WRITTEN INSTRUCTION
Rewrite every line of the data below as a JSON list of strings, one string per line, omitting blank lines.
— Start of ENTRIES —
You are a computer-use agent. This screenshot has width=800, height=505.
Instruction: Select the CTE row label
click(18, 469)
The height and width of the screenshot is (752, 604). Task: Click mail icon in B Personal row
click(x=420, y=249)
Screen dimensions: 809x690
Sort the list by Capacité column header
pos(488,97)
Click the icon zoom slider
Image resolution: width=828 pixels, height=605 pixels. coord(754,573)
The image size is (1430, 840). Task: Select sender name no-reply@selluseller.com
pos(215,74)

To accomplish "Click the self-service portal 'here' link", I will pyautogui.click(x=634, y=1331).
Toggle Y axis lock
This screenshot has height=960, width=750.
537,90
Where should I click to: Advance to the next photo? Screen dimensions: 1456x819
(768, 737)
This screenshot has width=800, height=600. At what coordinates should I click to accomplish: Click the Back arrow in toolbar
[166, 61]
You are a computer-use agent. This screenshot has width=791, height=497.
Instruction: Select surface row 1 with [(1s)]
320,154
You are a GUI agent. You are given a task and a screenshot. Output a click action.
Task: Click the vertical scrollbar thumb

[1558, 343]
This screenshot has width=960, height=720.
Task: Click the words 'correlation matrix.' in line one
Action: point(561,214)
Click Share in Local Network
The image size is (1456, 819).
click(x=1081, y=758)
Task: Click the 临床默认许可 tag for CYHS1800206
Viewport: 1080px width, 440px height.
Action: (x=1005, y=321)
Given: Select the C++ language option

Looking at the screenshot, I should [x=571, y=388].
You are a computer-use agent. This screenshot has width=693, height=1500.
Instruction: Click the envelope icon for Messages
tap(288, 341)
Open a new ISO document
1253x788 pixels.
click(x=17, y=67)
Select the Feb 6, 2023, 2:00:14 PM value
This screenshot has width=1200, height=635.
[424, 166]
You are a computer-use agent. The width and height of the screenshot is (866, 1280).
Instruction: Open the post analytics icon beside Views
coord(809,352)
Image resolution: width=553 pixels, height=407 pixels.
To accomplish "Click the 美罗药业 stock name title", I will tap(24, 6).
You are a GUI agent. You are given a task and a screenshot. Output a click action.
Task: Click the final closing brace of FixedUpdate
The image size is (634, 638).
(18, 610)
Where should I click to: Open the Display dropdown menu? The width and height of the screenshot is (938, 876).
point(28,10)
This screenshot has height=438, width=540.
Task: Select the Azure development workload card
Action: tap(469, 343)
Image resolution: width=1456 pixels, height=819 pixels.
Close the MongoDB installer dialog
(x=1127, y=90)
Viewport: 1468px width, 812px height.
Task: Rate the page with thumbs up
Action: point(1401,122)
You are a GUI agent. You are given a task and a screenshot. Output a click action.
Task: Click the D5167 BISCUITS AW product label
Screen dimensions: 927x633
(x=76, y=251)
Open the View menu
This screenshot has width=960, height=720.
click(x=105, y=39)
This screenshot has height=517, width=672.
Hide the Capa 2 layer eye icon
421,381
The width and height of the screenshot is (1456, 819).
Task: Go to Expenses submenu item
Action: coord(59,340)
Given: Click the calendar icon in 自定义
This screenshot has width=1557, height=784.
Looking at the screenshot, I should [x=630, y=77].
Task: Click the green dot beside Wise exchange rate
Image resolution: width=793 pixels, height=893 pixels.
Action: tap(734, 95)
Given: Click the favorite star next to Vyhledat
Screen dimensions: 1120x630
— End of ENTRIES —
FINISHED TASK
[
  "You are a computer-use agent. This screenshot has width=800, height=505.",
  "Instruction: Select the CTE row label",
  "click(18, 469)",
  "The height and width of the screenshot is (752, 604). Task: Click mail icon in B Personal row",
  "click(x=420, y=249)",
  "Screen dimensions: 809x690",
  "Sort the list by Capacité column header",
  "pos(488,97)",
  "Click the icon zoom slider",
  "Image resolution: width=828 pixels, height=605 pixels. coord(754,573)",
  "The image size is (1430, 840). Task: Select sender name no-reply@selluseller.com",
  "pos(215,74)",
  "To accomplish \"Click the self-service portal 'here' link\", I will pyautogui.click(x=634, y=1331).",
  "Toggle Y axis lock",
  "This screenshot has height=960, width=750.",
  "537,90",
  "Where should I click to: Advance to the next photo? Screen dimensions: 1456x819",
  "(768, 737)",
  "This screenshot has width=800, height=600. At what coordinates should I click to accomplish: Click the Back arrow in toolbar",
  "[166, 61]",
  "You are a computer-use agent. This screenshot has width=791, height=497.",
  "Instruction: Select surface row 1 with [(1s)]",
  "320,154",
  "You are a GUI agent. You are given a task and a screenshot. Output a click action.",
  "Task: Click the vertical scrollbar thumb",
  "[1558, 343]",
  "This screenshot has width=960, height=720.",
  "Task: Click the words 'correlation matrix.' in line one",
  "Action: point(561,214)",
  "Click Share in Local Network",
  "The image size is (1456, 819).",
  "click(x=1081, y=758)",
  "Task: Click the 临床默认许可 tag for CYHS1800206",
  "Viewport: 1080px width, 440px height.",
  "Action: (x=1005, y=321)",
  "Given: Select the C++ language option",
  "Looking at the screenshot, I should [x=571, y=388].",
  "You are a computer-use agent. This screenshot has width=693, height=1500.",
  "Instruction: Click the envelope icon for Messages",
  "tap(288, 341)",
  "Open a new ISO document",
  "1253x788 pixels.",
  "click(x=17, y=67)",
  "Select the Feb 6, 2023, 2:00:14 PM value",
  "This screenshot has width=1200, height=635.",
  "[424, 166]",
  "You are a computer-use agent. The width and height of the screenshot is (866, 1280).",
  "Instruction: Open the post analytics icon beside Views",
  "coord(809,352)",
  "Image resolution: width=553 pixels, height=407 pixels.",
  "To accomplish \"Click the 美罗药业 stock name title\", I will tap(24, 6).",
  "You are a GUI agent. You are given a task and a screenshot. Output a click action.",
  "Task: Click the final closing brace of FixedUpdate",
  "The image size is (634, 638).",
  "(18, 610)",
  "Where should I click to: Open the Display dropdown menu? The width and height of the screenshot is (938, 876).",
  "point(28,10)",
  "This screenshot has height=438, width=540.",
  "Task: Select the Azure development workload card",
  "Action: tap(469, 343)",
  "Image resolution: width=1456 pixels, height=819 pixels.",
  "Close the MongoDB installer dialog",
  "(x=1127, y=90)",
  "Viewport: 1468px width, 812px height.",
  "Task: Rate the page with thumbs up",
  "Action: point(1401,122)",
  "You are a GUI agent. You are given a task and a screenshot. Output a click action.",
  "Task: Click the D5167 BISCUITS AW product label",
  "Screen dimensions: 927x633",
  "(x=76, y=251)",
  "Open the View menu",
  "This screenshot has width=960, height=720.",
  "click(x=105, y=39)",
  "This screenshot has height=517, width=672.",
  "Hide the Capa 2 layer eye icon",
  "421,381",
  "The width and height of the screenshot is (1456, 819).",
  "Task: Go to Expenses submenu item",
  "Action: coord(59,340)",
  "Given: Click the calendar icon in 自定义",
  "This screenshot has width=1557, height=784.",
  "Looking at the screenshot, I should [x=630, y=77].",
  "Task: Click the green dot beside Wise exchange rate",
  "Image resolution: width=793 pixels, height=893 pixels.",
  "Action: tap(734, 95)",
  "Given: Click the favorite star next to Vyhledat",
  "Screen dimensions: 1120x630"
]